With pictures left out, please repeat word for word the lines from the one containing "The image size is (1366, 607)." through the end of the records.

--------------------------------------------------

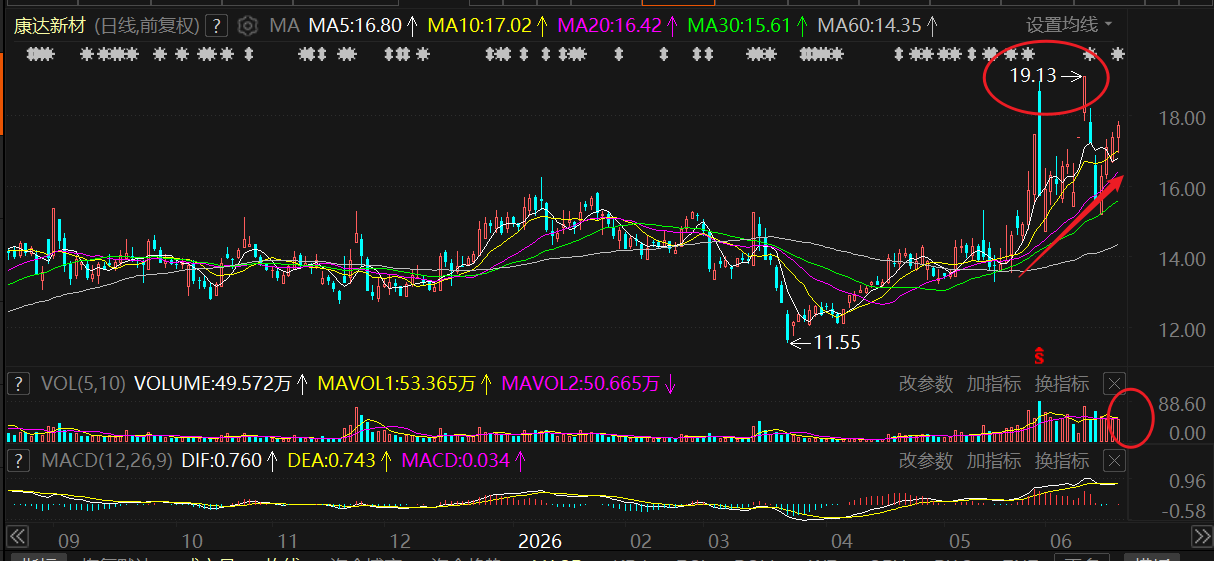This screenshot has width=1214, height=561.
Task: Open chart settings gear icon beside MA
Action: point(249,25)
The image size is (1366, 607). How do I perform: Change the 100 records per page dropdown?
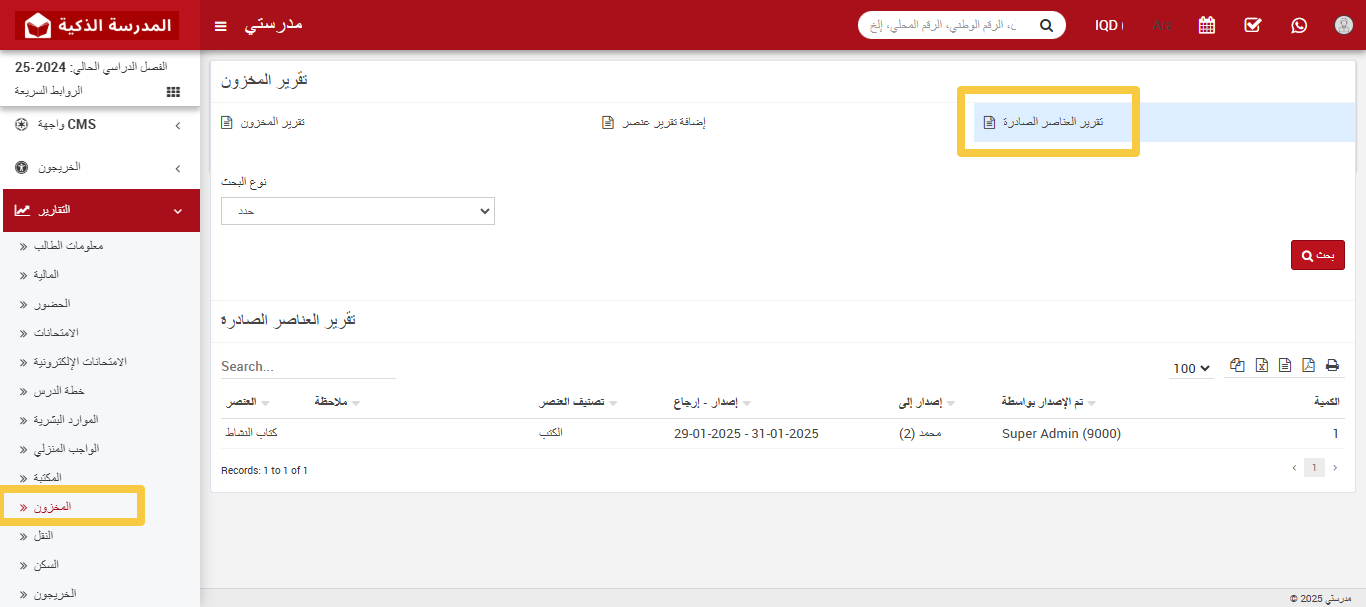[x=1191, y=368]
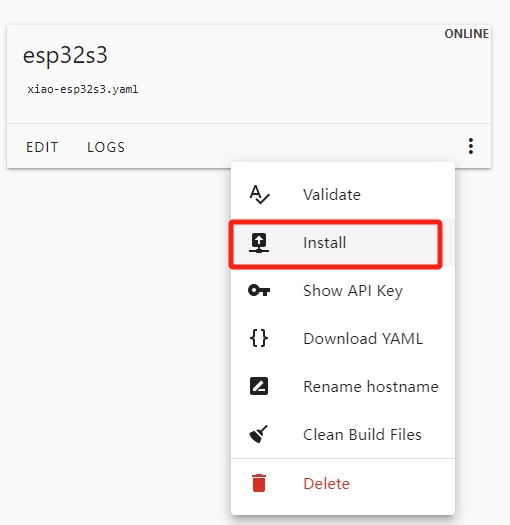The image size is (510, 525).
Task: Select Show API Key option
Action: (x=343, y=290)
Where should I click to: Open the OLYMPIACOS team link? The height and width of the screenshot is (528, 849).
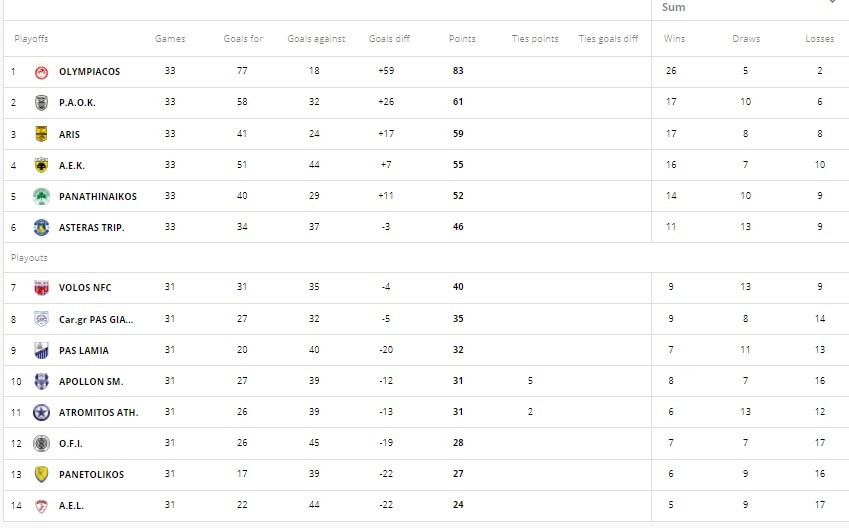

--------------------------------------------------

### SOLUTION TO THIS TASK
The image size is (1366, 607). How do I perform: Change the 100 records per page dropdown?
[x=1191, y=368]
The image size is (510, 525).
Task: Select Show API Key option
Action: (x=343, y=290)
Where should I click to: Open the OLYMPIACOS team link? The height and width of the screenshot is (528, 849).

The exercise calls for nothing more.